After the success, Pongo went solo, at a time where the music scene in Lisbon grew radically more diverse, with music from the portuguese speaking parts of Africa at the forefront of the evolution. The city’s scene features a unique postcolonial mesh of nationalities — Angolan, Guinean, Cape Verdean and Mozambican among them — and the music reflects that diversity. It has become part of the portuguese sound in a way hard to imagine only a few years ago. Pongo is part of that development, and has become one of the most exciting artists in progressive kuduro, which she infuses with inspiration from her childhood in Angola, mixed with langa, zaïco, EDM, dancehall and tribal pop.

On her critically lauded debut EP, “Baia” from 2019, we heard a complete artist ready to take over the world. The next step, her debut album, will drop right before she enters the Blå stage during Oslo World.

Ami yerewolo
Ami Yerewolo

Ami Yerewolo, who plays at Blå the same night is one of Mali's foremost rappers and an activist, who fights for women's rights both on and off stage.

Rap might not be the first genre you think of when the subject is the music from Mali, but things change, and today, Ami Yerewolo is among the most prominent artists behind this change. She is Malis most successful female rapper at the moment, but when people have tried to call her “Mali’s only female rapper”, she has protested in the most effective way possible. She founded a hip hop festival in her home country, with exclusively female artists on the roster. She has received several awards, both for her own music and her work on the scene.

She grew up in the small town of Mahina. Her grandfather, Sidi Danioko, became a key figure, a mentor and protector, encouraging her to fight for her own freedom. In 2013, she finished her accounting studies, left her home to live alone and focus on a professional rap career. It took courage. Perhaps that is the reason that she called her company, working for female musicians in Mali, “Denfari Events”. In bambara, “denfari” means “a child who is not afraid of challenges”.

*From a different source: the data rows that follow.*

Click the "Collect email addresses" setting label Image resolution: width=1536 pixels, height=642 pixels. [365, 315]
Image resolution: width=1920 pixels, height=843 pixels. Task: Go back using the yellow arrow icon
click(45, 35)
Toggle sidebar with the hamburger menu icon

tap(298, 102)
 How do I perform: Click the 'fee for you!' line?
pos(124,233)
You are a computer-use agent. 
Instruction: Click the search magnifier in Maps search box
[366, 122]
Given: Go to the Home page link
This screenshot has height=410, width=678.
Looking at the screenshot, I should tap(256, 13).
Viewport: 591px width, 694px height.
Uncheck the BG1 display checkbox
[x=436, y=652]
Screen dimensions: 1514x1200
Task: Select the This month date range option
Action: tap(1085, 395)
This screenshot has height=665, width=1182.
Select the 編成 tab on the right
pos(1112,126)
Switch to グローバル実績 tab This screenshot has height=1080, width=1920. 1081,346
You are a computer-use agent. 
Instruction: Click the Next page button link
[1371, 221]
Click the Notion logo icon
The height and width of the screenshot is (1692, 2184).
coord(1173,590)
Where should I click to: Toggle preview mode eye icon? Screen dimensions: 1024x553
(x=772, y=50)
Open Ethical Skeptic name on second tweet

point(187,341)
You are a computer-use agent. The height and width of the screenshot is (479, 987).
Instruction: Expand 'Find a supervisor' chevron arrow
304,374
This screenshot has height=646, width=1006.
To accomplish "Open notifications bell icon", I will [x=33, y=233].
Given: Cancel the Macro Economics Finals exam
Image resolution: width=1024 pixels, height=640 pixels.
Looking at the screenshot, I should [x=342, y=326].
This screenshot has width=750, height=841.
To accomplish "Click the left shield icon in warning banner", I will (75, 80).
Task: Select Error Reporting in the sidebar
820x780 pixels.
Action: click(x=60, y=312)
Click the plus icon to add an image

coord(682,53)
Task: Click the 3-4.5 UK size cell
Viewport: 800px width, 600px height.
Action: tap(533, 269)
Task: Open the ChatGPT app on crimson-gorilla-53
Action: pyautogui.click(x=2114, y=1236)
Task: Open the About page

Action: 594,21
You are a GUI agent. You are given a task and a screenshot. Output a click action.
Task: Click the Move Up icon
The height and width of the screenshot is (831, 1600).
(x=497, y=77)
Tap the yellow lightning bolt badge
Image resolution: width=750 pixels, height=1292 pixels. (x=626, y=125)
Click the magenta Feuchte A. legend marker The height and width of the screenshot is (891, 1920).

When she was invited to join the rap collective 223, led by one of her idols, the rapper Yeli Fuzzo from Fanga Fing, she said no. “As a woman, you have to fight for what you want,” she has said in interviews. “I could never be anyone’s slave”. Shortly after, she released the debut album “Naissance”, followed by another solo album and a collaboration with Amazone d’Afrique. With her last album “AY”, which was released in the spring of 2021 on Blick Bassy’s new label, the plan is to conquer the rest of the world.

West African instruments like kora, ngoni and yebara are mixed with a blend of rapping in bambara and french, often about controversial themes like sexism and injustice in her music. “I’m not very political”, she has stated earlier, but circumstances have challenged this stance. The political discontent in Mali has grown rapidly, with contested election results, civil war looming in the north and a collapse in confidence in president Ibrahim Boubacar Keita. The rage cannot be ignored, even by artists who want to grapple with other themes. A song like “Lettre Ouverte” (“open letter”) opens with the cry “Trop, c’est trop!” (“Enough is enough”). It articulates the feelings of millions of angry, frustrated Malians. Yerewolo has become a rebel and a voice of the people by necessity.

She has reached listeners from all over the African continent, and she still wants more. She is ready to play for a Norwegian audience for the very first time at Blå, during Oslo World 2021.